Het is geen toeval – maar daarmee nog niet verklaard – dat het drie spreeksters zijn van wie de eerste voorbeelden van losgezongen gevallen van super gevonden zijn. Hetzelfde deed zich (min of meer) voor toen in een volgend stadium van super een uitroep gemaakt werd: Super! is of was aanvankelijk vooral een kreet van vrouwen.
Hoe kijken we in het kalenderjaar 2021 naar super- en super in de Handelingen? Er kan vandaag nog iets bijkomen maar dat zal aan het beeld niet veel veranderen, zo is aan te nemen. We zien dit jaar voorbeelden van
• super+zelfstandig naamwoord
overwegende dat de inzet van supersnelrecht, net als bij de avondklokrellen, een rol kan spelen in het versneld afhandelen van de asielaanvragen (motie-Bisschop SGP)
We mogen wel naar de supermarkt en de drogisterij (Den Haan, Den Haan)
• super+bijvoeglijk naamwoord
daaraan gekoppeld heb ik een, denk ik superbelangrijke, staatsrechtelijke vraag (Baudet, FvD)
dit is superexplosief (Marijnissen, SP)
iets dat staatsrechtelijk gezien echt superfundamenteel is (Baudet, FvD)
Dat is een superlang antwoord, maar nog geen begin van het antwoord op mijn vraag. (Ouwehand, PvdD)
• super als bijwoord (min of meer, dat ik liever los zou schrijven zoals sommige stenografen dat doen)
En er zijn niet superveel potjes waar een gemeente het uit kan halen. (Westerveld, GroenLinks)
De situatie is echt super schrijnend. (Stoffer, SGP)
De surplusrichtlijn bij de huisartsen is super simpel (minister De Jonge, VWS)
• super! als uitroep
Dat is super. (Aukje de Vries, VVD)
Super. Dan de motie op stuk nr. 21. (Rutte, minister-president)

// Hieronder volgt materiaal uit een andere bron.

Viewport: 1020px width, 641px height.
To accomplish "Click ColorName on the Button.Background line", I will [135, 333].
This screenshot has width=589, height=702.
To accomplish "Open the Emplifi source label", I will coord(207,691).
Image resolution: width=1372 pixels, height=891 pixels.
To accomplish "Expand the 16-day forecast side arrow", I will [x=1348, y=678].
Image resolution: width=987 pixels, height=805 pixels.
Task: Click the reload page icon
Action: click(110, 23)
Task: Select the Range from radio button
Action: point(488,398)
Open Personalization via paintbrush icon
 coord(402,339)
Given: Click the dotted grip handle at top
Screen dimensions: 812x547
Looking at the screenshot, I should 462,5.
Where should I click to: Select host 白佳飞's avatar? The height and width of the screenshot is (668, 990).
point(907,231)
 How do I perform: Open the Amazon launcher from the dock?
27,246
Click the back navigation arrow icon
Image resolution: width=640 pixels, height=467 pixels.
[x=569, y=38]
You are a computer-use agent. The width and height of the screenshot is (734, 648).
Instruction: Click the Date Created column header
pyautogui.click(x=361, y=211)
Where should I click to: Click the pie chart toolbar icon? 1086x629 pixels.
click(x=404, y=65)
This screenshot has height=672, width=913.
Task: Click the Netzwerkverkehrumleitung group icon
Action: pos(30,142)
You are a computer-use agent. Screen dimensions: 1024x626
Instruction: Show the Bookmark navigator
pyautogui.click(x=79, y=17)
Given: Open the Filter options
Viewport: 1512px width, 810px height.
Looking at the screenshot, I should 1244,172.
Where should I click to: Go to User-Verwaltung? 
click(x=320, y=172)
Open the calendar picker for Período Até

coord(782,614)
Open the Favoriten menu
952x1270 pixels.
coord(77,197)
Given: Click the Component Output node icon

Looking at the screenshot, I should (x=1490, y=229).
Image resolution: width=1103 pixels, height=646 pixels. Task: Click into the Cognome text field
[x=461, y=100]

Duidelijker staat het in de Handelingen van de vorige periode genoteerd, vooral uit de mond van Madeleine van Toorenburg, inmiddels Gedeputeerde in Limburg:
Super! Dank u wel. (Van Toorenburg, CDA)
O, zij gaat meteen antwoorden. Helemaal super! Gaat uw gang. (Van Toorenburg als voorzitter)
Dank u wel, voorzitter. Zou het spreekgestoelte een heel klein beetje naar beneden mogen? Ja, super. Dank u wel. (Van Toorenburg, CDA)
Aanvulling 09.07.2021: Voor de volledigheid het gebruik van super(-) nagegaan in de ongecorrigeerde Handelingen van gisteren, de laatste voor het reces en voorlopig aan het Binnenhof.
Dit is de oogst: superintensieve zorg (Attje Kuiken, PvdA), “overwegende dat zelfredzaamheid in het water van kinderen met een beperking superbelangrijk is” (in een motie van Lisa Westerveld, GroenLinks); het woord supermarkten werd diverse malen (in relatie tot boeren) gebruikt door de sprekers van CDA en BBB; talig interessanter is wat Ockje Tellegen (voorzitster) zei: “Mijn collega Bosma heeft dat vanochtend al gehanteerd, en het loopt super.”